Open to students in kindergarten through second grade, the contest's theme was “Power through the Pandemic,” and youth were asked to draw what they'd been doing during the pandemic.
Bowen combined four scenes — her and her brothers outdoors playing with their dog, a picnic, her and her mother gardening, and her swimming with her family in their pool — into one piece on the suggestion of her mother, said Bowen. "I thought (those four) would go good together."
Bowen's victory netted her a $50 Visa gift card, and "I already spent it," she said with a bashful smile a couple of weeks after winning the contest earlier this year. For herself, she purchased "clothes for my Barbie and accessories, a suitcase Barbie to go on trips, and a Chelsea (Barbie's younger sister) doll." She also bought toys for her two younger brothers, because "they would cry if I didn't get them something," she said. When she presented them with their gifts, "they ran and hugged me."
Bowen's triumph earned $200 for her class, which her teacher, Jennifer Brown, is using for a classroom art cart, "since we got (the funds) for an art project," Brown said. With an art cart, "I'll be able to do more spur-of-the-moment art, because the materials will be readily available, so I won't have to plan (projects) out well in advance."
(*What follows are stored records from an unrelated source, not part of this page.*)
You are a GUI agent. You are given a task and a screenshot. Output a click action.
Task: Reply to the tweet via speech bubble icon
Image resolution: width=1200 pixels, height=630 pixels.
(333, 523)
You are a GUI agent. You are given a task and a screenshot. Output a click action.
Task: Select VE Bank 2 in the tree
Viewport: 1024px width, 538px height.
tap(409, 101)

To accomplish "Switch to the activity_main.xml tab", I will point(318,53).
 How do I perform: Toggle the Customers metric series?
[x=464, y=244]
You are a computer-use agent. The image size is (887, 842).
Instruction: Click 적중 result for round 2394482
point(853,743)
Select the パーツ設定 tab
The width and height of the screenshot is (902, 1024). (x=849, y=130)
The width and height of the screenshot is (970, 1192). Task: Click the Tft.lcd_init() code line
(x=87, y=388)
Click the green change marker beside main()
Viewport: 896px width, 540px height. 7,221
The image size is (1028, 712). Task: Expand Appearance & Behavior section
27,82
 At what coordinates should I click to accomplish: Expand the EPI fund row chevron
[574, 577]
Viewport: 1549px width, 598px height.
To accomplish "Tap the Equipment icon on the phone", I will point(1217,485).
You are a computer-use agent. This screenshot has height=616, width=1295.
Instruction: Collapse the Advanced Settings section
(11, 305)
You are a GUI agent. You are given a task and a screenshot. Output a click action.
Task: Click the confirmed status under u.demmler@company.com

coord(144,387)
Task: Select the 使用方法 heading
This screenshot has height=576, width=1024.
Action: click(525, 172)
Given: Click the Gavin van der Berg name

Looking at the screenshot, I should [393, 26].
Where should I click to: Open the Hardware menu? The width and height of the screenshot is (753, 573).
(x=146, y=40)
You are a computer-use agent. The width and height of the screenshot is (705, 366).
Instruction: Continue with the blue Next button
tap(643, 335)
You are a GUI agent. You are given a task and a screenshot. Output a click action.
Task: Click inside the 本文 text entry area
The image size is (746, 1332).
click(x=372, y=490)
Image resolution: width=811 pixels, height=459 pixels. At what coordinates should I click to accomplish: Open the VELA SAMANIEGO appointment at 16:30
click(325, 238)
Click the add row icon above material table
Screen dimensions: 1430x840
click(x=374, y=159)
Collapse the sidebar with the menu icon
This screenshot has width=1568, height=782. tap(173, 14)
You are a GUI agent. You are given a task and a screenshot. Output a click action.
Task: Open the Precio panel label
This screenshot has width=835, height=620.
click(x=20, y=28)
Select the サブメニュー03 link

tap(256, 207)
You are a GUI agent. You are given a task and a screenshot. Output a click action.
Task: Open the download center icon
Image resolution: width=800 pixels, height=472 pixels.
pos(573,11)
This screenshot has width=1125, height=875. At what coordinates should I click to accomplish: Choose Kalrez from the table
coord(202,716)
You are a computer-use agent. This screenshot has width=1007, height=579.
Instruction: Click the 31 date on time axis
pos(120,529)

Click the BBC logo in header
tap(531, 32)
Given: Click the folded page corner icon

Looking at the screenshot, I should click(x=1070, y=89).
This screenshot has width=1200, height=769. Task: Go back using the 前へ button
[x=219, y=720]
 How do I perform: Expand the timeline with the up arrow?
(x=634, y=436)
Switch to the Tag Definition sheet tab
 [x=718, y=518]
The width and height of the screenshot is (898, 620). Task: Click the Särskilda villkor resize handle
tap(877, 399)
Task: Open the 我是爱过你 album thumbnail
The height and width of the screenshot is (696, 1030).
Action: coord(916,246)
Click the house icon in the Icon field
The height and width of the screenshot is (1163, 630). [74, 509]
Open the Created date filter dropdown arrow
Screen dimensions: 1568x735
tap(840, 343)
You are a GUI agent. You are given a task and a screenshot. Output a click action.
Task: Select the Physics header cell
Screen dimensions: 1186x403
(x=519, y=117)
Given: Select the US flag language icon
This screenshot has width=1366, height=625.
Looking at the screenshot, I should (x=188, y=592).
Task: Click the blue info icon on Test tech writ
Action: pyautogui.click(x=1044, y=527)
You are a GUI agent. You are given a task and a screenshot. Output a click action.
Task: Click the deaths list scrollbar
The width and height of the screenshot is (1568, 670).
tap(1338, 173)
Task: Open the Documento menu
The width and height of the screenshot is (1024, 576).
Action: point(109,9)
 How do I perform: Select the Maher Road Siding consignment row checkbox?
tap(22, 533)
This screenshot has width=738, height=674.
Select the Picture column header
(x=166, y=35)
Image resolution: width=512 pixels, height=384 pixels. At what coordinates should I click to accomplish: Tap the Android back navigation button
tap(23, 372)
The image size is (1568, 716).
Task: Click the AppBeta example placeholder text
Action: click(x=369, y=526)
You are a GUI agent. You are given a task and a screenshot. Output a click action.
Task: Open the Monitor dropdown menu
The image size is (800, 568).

In deciding on materials to purchase for the art cart, Brown wanted to avoid getting "things we already have," she said. "We have a STEM (science, technology, engineering and math) lab upstairs, so I'm trying not to duplicate (materials)."
"I try to incorporate art when I can, because you see a different side of students, a creative side, and I was very excited for (Bowen)," she said. "Art is important to me, because when I was young, my mom did art with me, and I want to share those experiences with these kids."
Even though she won first place, Bowen has learned that the heart in art is more important than any awards, she said.
"You don't need to worry if (someone) says your picture isn't good, because your (feelings are what matter)."